Design and synthesis of imidazoline derivatives active on glucose homeostasis in a rat model of type ii diabetes. 2. Syntheses and biological activities of 1,4-dialkyl-, 1,4-dibenzyl, and 1-benzyl-4-alkyl-2-(4',5'- dihydro-1'H-imidazol-2'-yl)piperazines and isosteric analogues of imidazoline
Le Bihan, Ga?lle,Rondu, Frédéric,Pelé-Tounian, Agnès,Wang, Xuan,Lidy, Sandrine,Touboul, Estéra,Lamouri, Aazdine,Dive, Georges,Huet, Jack,Pfeiffer, Bruno,Renard, Pierre,Guardiola-Lema?tre, Béatrice,Manéchez, Dominique,Pénicaud, Luc,Ktorza, Alain,Godfroid, Jean-Jacques
, p. 1587 - 1603 (2007/10/03)
Piperazine derivatives have been identified as new antidiabetic compounds. Structure-activity relationship studies in a series of 1-benzyl- 4-alkyl-2-(4',5'-dihydro-1'H-imidazol-2'-yl)piperazines resulted in the identification of 1-methyl-4-(2',4'-dichlorobenzyl)-2-(4',5'-dihydro-1'H- imidazol-2'-yl)piperazine, PMS 812 (S-21663), as a highly potent antidiabetic agent on a rat model of diabetes, mediated by an important increase of insulin secretion independently of α2 adrenoceptor blockage.
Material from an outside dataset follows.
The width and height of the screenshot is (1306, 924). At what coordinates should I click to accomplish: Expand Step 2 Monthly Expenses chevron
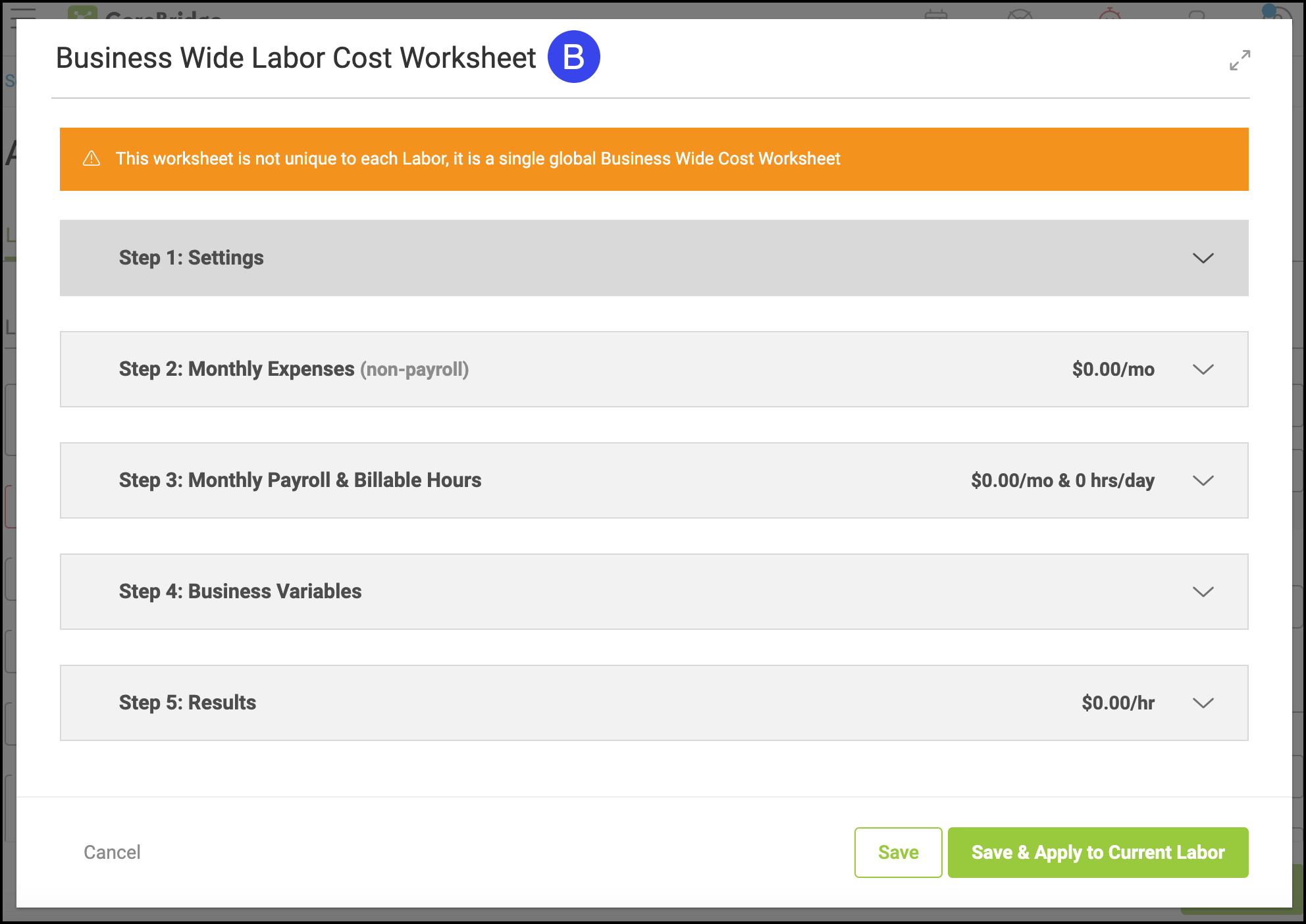click(1203, 369)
These studies were extended to find additional compounds in these series with improved properties. In such a way, substitution of both piperazine N atoms was first optimized by using various alkyl, branched or not, and benzyl groups. Second, some modifications of the imidazoline ring and its replacement by isosteric heterocycles were carried out, proceeding from PMS 812, to evaluate their influence on the antidiabetic activity. The importance of the distance between the imidazoline ring and the piperazine skeleton was studied third. Finally, the influence of the N-benzyl moiety was also analyzed compared to a direct N-phenyl substitution. The pharmacological evaluation was performed in vivo using glucose tolerance tests on a rat model of type II diabetes. The most active compounds were 1,4-diisopropyl-2-(4',5'-dihydro-1'H-imidazol-2'- yl)piperazine (41a), PMS 847 (S-22068), and 1,4-diisobutyl-2-(4',5'-dihydro- 1'H-imidazol-2'-yl)piperazine (41b), PMS 889 (S-22575), which strongly improved glucose tolerance without any side event or hypoglycemic effect. More particularly, PMS 847 proved to be as potent after po (100 μmol/kg) as after ip administration and appears as a good candidate for clinical investigations.